Re: Google wins

From: Philip Goetz (philgoetz@gmail.com)
Date: Mon Jul 31 2006 - 16:31:55 MDT


On 7/31/06, Eliezer S. Yudkowsky <sentience@pobox.com> wrote:
> Goetz wrote:
> >
> > 1. Establishment of the world's most massive computing centers - this
> > is odd, given that Google already has the best response time and most
> > reliable websites in the world, and the amount of centralized
> > computing power they are building does not seem necessary for indexing
> > the web using anything like present means. Although I don't really
> > know.
> >
> > 2. Scanning in and converting to computer-searchable files as many
> > books as they can.
> >
> > When an AI is developed, Google will have the most computer power to
> > run it on, and the largest collection of data to feed it with.
>
> Size matters not. Have I taught you nothing?

I think you may be right about computing power. The notion being, I
suppose, that once you get to better-than-human, you (or your AI, at
least :) have won. However, it is likely that algorithms will be
publicly known that will not produce an AI on one computer, but will
produce it on a network of a million servers.

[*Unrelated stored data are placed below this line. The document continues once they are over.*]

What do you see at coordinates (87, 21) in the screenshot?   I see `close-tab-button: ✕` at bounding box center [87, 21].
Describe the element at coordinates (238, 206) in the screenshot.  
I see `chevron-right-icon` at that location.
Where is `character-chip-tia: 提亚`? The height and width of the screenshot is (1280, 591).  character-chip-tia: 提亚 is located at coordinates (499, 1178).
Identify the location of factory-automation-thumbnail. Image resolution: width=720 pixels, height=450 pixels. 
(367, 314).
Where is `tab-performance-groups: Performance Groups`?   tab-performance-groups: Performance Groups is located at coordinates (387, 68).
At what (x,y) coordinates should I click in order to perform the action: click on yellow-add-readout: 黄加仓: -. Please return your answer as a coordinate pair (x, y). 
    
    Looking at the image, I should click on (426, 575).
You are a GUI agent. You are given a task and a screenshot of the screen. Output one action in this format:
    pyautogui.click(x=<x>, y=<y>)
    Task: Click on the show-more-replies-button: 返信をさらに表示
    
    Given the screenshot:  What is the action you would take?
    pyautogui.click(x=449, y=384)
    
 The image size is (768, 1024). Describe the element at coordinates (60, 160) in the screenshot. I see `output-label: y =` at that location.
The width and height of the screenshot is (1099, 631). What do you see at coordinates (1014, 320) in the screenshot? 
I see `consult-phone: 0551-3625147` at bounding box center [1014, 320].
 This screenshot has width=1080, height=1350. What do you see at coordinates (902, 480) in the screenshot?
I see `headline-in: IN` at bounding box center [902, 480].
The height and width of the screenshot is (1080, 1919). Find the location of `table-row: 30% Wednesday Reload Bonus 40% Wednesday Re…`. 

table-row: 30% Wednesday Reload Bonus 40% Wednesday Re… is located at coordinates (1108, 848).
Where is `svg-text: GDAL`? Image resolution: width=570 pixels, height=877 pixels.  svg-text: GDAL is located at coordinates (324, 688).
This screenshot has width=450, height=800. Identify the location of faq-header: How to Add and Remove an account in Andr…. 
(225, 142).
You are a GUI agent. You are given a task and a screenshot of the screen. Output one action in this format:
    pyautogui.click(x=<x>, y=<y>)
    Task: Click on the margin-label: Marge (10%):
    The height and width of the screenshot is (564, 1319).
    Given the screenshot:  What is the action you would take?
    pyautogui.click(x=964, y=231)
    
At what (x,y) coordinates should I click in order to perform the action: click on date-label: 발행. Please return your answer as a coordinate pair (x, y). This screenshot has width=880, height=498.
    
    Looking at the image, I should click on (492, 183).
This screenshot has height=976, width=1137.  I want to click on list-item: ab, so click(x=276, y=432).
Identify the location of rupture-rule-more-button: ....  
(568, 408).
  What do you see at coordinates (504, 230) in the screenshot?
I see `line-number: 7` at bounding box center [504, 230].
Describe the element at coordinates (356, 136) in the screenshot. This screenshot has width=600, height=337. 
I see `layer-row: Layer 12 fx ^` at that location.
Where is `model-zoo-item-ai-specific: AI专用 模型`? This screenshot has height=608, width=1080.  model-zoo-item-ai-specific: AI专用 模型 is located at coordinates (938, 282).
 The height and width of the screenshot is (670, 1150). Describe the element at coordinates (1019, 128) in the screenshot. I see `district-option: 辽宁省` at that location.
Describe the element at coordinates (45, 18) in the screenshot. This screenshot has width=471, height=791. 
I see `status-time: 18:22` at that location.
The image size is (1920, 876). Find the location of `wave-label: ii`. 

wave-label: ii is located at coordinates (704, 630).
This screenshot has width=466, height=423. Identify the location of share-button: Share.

Data, in any case, matters a lot. Although the difference between
having the internet, and the internet plus a lot of scanned in books,
might not be crucial. I think having a lot of journal articles might
be more important. The web contains, for the most part, only basic
information on any given discipline. Textbooks contain another level
of detail. Journal articles contain a yet-higher level of detail.